Allison Judkins, MD is passionate about improving the care of our most vulnerable populations, both in the US and abroad, and sharing that passion with others through medical education. She has the privilege of doing just that in her clinical career as an academic neonatologist at the University of Utah, caring for our most fragile babies, and training the next generation of physicians to do the same. She has been the site lead in both India and Nepal for the last 5 years for ongoing health care improvement projects, including Helping Babies Breathe (HBB) initiatives as well as successful community-based educational initiatives in caring for high mortality populations, including low birthweight infants. Currently, she is working with academic partners in Nepal developing a sustainable HBB/Helping Mothers Survive (HMS) dissemination in Nepal's most remote settings, as well as a quality improvement project assessing neonatal hypothermia and thermal care practices in the same regions. She has had the privilege to lead teams of students in multiple quality improvement and educational projects in collaboration with the governments and experts in Nepal and India, and mentor them through the delicate process of conducting sound, sustainable, collaborative projects with local partners. Through this work, she has been able to collaborate with the AAP in global educational and QI efforts, including the implementation of Essential Newborn Care (ENC) Now in Bangladesh and Nigeria, and Project ECHO in Ethiopia. In her free time, she enjoys spending time outdoors in beautiful Utah with her husband and children.
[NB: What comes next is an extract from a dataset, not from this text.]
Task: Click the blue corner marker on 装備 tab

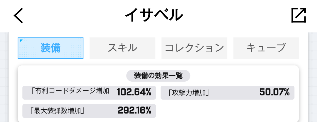Action: pos(21,40)
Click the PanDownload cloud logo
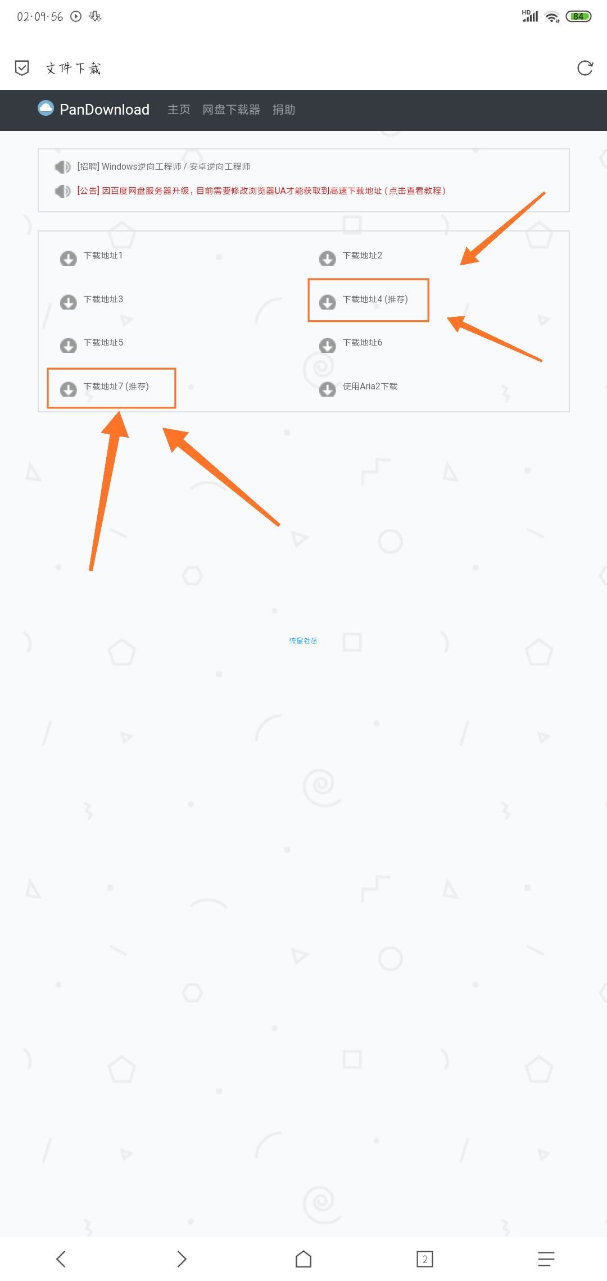This screenshot has height=1281, width=607. (46, 108)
Luca Brunelli, MD, PhD, is Professor of Pediatrics in the Division of Neonatology at the University of Utah. After completing pediatric and anesthesia residencies, he worked as a pediatric anesthesiologist at Gaslini Children's Hospital in Italy and lead a medical mission to the Philippines. After moving to the US, he completed a pediatric residency at the University of Rochester, and a neonatology fellowship at Duke University and Thomas Jefferson University. Dr. Brunelli's research interests have spanned from mouse and human genetics to genetic engineering and children's rights to health and wellbeing, publishing in journals such as Circulation Research, Molecular and Cellular Biology, JAMA Pediatrics, and Nature Methods. His research has been funded by the American Heart Association, the National Science Foundation, and the National Institutes of Health. He has co-chaired the Genomics Focus Group at the Children's Hospital Neonatal Consortium as well as the Bioethics and Legal Workgroup at the Newborn Screening Translation Research Network of the American College of Medical Genetics and Genomics. He is currently pursuing a master's in philosophy (ethics).